E os processos com decisões transitadas em julgado que adotaram expressamente a TR ou o IPCA-E, sobre as quais pairam os efeitos da coisa julgada e, em nome da segurança jurídica, não caberá nem mesmo ação rescisória.

A segunda situação é a aplicação da nova regra, aplicável aos processos sobrestados na fase de conhecimento,independentemente de proferida a sentença, cujo índice de atualização deverá ser a SELIC. Também enquadramos nessa hipótese os processos com trânsito em julgado, mas cujas decisões remetem ao Juízo da execução a decisão sobre qual índice de correção monetária a ser utilizado.

Dúvida ocorre nos processos cujo trânsito em julgado tenha ocorrido depois de 19.12.2020, nos quais foi adotado como índice de atualização dos débitos trabalhistas a TR. Nessa hipótese, estamos diante de cabimento de embargos à execução fundados na inexigibilidade do título judicial fundado em lei declarada inconstitucional pelo STF, nos termos do artigo 884, §5º da CLT. Vale dizer que consideramos perfeitamente cabível nesse cenário a exceção de pré-executividade, para evitar que a empresa tenha que desembolsar previamente a totalidade do valor.

Apesar da decisão plenária proferida pela instância máxima do Poder Judiciário Brasileiro, a problemática parece ainda não ter sido absolutamente solucionada, já quea decisão prevalecerá até que sobrevenha nova legislação, que por sua vez poderá determinar critérios e índices diversos, que ainda poderão ser questionados ou reavaliados pelo Poder Judiciário, a exemplo do que ocorreu com a própria TR.

É válido lembrar que até esta decisão diversos questionamentos e divergências apresentaram-se ao longo dos últimos cinco anos, já que a interpretação de inconstitucionalidade da TR se arrasta desde o ano de 2015, oportunidade em que o STF declarou sua inconstitucionalidade por afronta ao direito de propriedade, em decisão que afetou especificamente a correção dos débitos envolvendo a Fazenda Pública, mas que gerou interpretações por arrastamento na seara trabalhista.

Não obstante à possibilidade de alteração futura da legislação trabalhista acerca do índice de correção monetária aplicável, alguns questionamentos surgiram a respeito da aplicação do juros determinada pelo artigo 883 da CLT e artigo 39, § 1º, da Lei nº 8.177 de 1991, uma vez que a taxa SELIC compreende em seu índice os juros de mora, conforme entendimento do Superior Tribunal de Justiça (STJ), no REsp 1.025.298.

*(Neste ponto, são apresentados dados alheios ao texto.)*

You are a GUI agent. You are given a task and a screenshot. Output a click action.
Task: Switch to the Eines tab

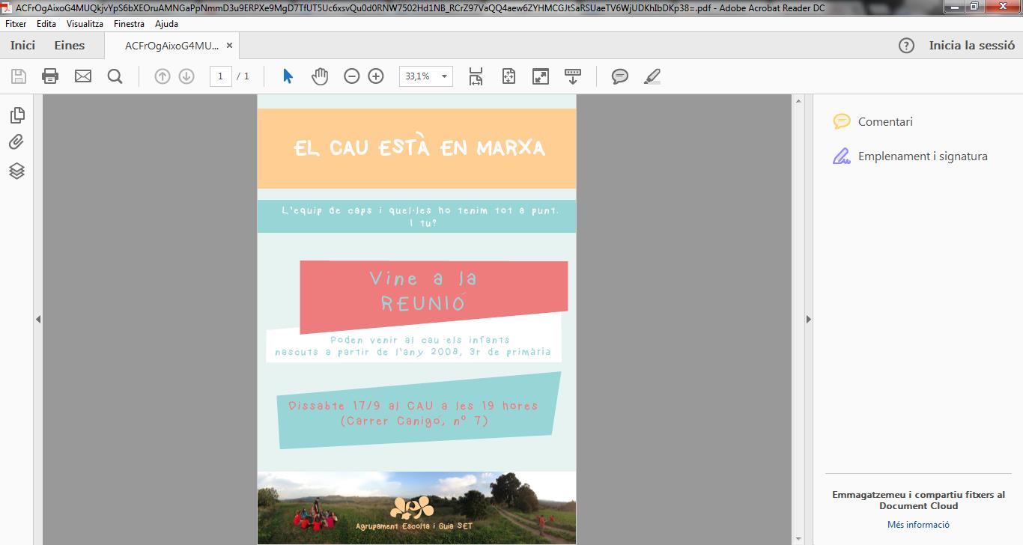click(70, 46)

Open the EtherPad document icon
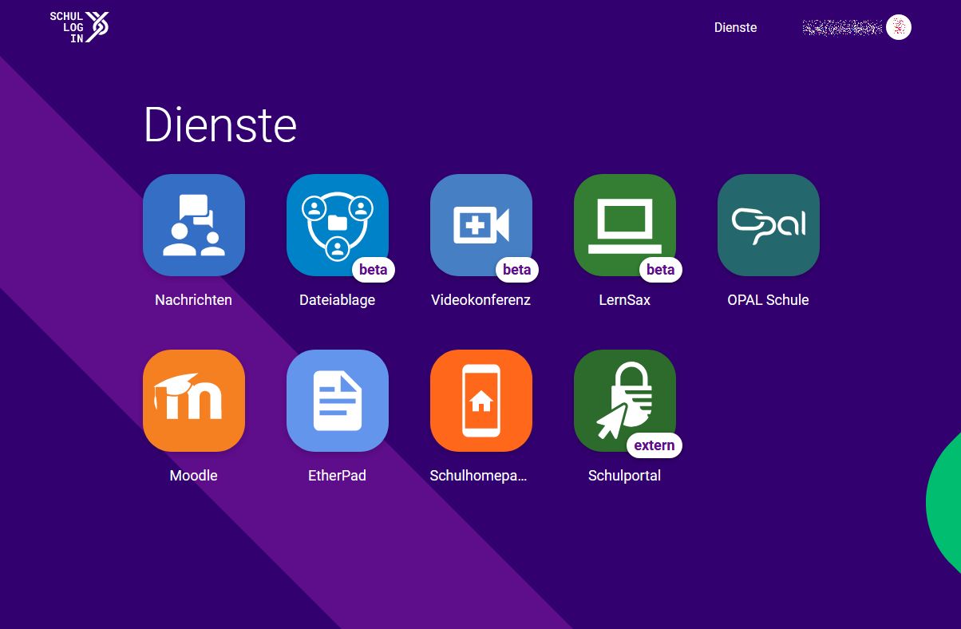click(337, 401)
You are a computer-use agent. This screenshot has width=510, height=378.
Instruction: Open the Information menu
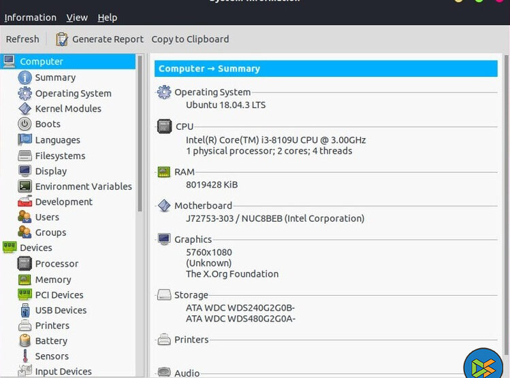click(x=31, y=18)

A nosso ver, a decisão não torna o artigo 883 da CLT “letra morta”, já que a norma em questão contém disposição específica sobre prosseguimento da execução em caso de inadimplemento do débito trabalhista pelo executado, determinando a penhora de bens com acréscimos de custas e juros de mora, sendo certo que este último seria atendido através da aplicação da SELIC, não havendo conflito, já que não há determinação específica sobre o percentual dos juros.

No que concerne ao disposto no parágrafo 1º do artigo 39 da Lei nº 8.177 de 1991, que determina a aplicação de juros de mora correspondentes a um por cento ao mês, aos débitos trabalhistas de qualquer natureza, é certo que a decisão do STF afasta sua incidência sem a declaração expressa de inconstitucionalidade, até porque sua aplicação somada à SELIC representaria juros sobre juros, o que é vedado pelo nosso ordenamento jurídico.

Assim, é fato que apesar de não haver discussão específica sobre os juros de mora, a questão da correção monetária foi enfrentada pelo STF com reflexos nos juros, já que em parte do voto constou a “aplicação da taxa Selic, em substituição à TR e aos juros legais, para calibrar, de forma adequada, razoável e proporcional, a consequência deste julgamento.”

Em suma, apesar de a decisão conferir alguma parcela de segurança jurídica para o momento, especificamente no que concerne à não aplicação da TR e do IPCA-E, não será possível colocar uma pá de cal no assunto, já que futuramente a questão deverá ser tratada por inovações legislativas.

Por fim, considerada uma decisão com consequências favoráveis aos empregadores, em razão da baixa da taxa SELIC (atualmente 2% ao ano), sendo certo que com a publicação do acórdão pelo STF será materializada a expectativa de adequação da contingência econômica, nos termos da modulação da decisão.